Saaf holds 2,964,205 shares of Common Stock and an option to purchase 200,000
shares of Common Stock at an exercise price of $3.00 per share. The aggregate
number and percentage of class of securities identified pursuant to Item 4
beneficially owned by the Reporting Person may be found in rows 9 and 11 of
the cover pages. The percentages were
based on the assumption that the Issuer had 56,277,158 shares outstanding
(based on the 10,344,666 shares reported by the Issuer as outstanding as of
October 31, 2008, on its Quarterly Report on Form 10-Q for the quarterly
period ended September 30, 2008, plus the 45,732,492 shares of common stock
issued on January 30, 2009 in connection with the extinguishment of the
Issuers obligations to the holders of the Issuers senior secured debt and
the 200,000 shares of Common Stock issuable upon Reporting Persons exercise
of his stock options).
(b) The Reporting Person has sole
voting and investment power with respect to all of the shares beneficially
owned.
(c) The Reporting Person has not
purchased or sold any Common Stock of the Issuer in the 60 days prior to this
filing.
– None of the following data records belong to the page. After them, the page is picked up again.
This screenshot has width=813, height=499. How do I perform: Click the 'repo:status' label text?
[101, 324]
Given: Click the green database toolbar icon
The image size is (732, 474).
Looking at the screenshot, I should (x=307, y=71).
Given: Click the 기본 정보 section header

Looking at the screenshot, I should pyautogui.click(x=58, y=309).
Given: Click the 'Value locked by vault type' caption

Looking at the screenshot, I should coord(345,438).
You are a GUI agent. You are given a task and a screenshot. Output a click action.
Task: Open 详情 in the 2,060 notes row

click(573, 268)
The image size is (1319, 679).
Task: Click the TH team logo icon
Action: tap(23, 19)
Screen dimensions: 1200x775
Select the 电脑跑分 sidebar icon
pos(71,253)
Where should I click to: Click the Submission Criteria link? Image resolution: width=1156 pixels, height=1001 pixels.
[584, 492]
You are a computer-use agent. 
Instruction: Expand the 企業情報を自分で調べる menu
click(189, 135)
The Reporting Person is making
this filing because the Subordinated Note was converted, as described in
further detail in Item 4 of this Statement, which is incorporated herein by
this reference.
(d) To the knowledge of the Reporting
Person, no person has the right to receive or the power to direct the receipt
of dividends from, or the proceeds from the sale of the securities of the
Issuer reported herein.
(e) Not applicable.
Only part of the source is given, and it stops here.